Я поднялась наверх; Вера лежала на кровати (рот перекошен,
лицо покраснело от напряжения, локти зарылись в матрас, ладони сжаты в кулаки)
и стонала:
«М-м-м-ма! М-м-м-а-а-а! МММААА!»
Я вам вот что скажу: единственное, что ей было нужно, так
это пара полосок свисающей с потолка клейкой бумаги, чтобы ловить мух, и
каталог мод, чтобы она могла просматривать его прямо в постели.
О Нэнси, перестань прикусывать щеки — как говорят, лучше уж
вынести все наружу и пережить стыд, чем держать это в себе и переносить боль. К
тому же в этом есть и действительно смешная сторона; дерьмо всегда смешно.
Спроси любого ребенка. Конечно, когда все уже позади, мне тоже немного смешно,
а это уже кое-что, разве не так? Неважно, что я оказалась в такой тяжелой
ситуации, зато Дерьмовые Четверги Веры Донован наконец-то больше не имеют ко
мне никакого отношения.
Как она могла быть сумасшедшей, если слышала мое
приближение? Она была такой же сумасшедшей, как медведь, забирающийся в улей за
медом,
— Что ты делаешь наверху? — спрашивала меня Вера
капризно-ворчливым тоном, к которому она прибегала, когда я ловила ее на
горячем. — Сегодня день генеральной уборки. Долорес! Иди, занимайся своим
делом! Я не звонила, и ты не нужна мне!
Но теперь я уже не боялась Веры.
— А мне кажется, я нужна тебе, — отвечала я. — Это ведь не
«Шанелью №5» несет от твоей задницы, ведь так?
Иногда Вера пыталась даже ударить меня по рукам, когда я
вытягивала из-под нее простыню и одеяло. Она пронзала меня взглядом, будто
хотела превратить меня в камень, если я не оставлю ее в покое, нижняя губа Веры
отвисала и дрожала от обиды, как у ребенка, не желающего идти в школу. Однако
ничто не могло остановить меня. Кого угодно, но только не Долорес, дочь
Патриции Клейборн. Я вытаскивала из-под нее простыню за три секунды, и не
больше пяти секунд уходило на то, чтобы стянуть с Веры трусы, била она меня по
рукам или нет. В большинстве случаев после короткого сопротивления Вера
сдавалась, потому что была поймана на горячем, и мы обе знали об этом.

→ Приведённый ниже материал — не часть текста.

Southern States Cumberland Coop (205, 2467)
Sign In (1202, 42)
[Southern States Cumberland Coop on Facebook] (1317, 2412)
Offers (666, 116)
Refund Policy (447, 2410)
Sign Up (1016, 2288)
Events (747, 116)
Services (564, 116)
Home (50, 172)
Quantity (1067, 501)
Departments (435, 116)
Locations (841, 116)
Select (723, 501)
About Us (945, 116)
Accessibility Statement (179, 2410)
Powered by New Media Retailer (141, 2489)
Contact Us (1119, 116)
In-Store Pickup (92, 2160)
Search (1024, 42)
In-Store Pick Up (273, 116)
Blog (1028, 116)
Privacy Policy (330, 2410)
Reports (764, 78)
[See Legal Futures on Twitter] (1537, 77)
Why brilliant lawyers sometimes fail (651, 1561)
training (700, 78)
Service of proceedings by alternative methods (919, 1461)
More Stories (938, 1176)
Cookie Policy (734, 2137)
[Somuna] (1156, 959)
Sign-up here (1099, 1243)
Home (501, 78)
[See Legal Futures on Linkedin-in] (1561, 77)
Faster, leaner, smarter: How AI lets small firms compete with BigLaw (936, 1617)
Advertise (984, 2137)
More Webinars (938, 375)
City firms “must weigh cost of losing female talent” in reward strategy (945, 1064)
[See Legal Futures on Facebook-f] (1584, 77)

Оснащение Веры было уже настолько старо, что процесс, набравший обороты, уже
невозможно было повернуть вспять, Я подставляла под нее судно, и когда
спускалась вниз, чтобы теперь уже действительно пропылесосить ковер, Вера была
абсолютно пуста, к тому же — куда девался весь ее капризно-приказной тон! Вера
знала, что на этот раз проиграла, а больше всего на свете она ненавидела
проигрывать. Даже впав в детство, эта мадам страдала от подобных неудач.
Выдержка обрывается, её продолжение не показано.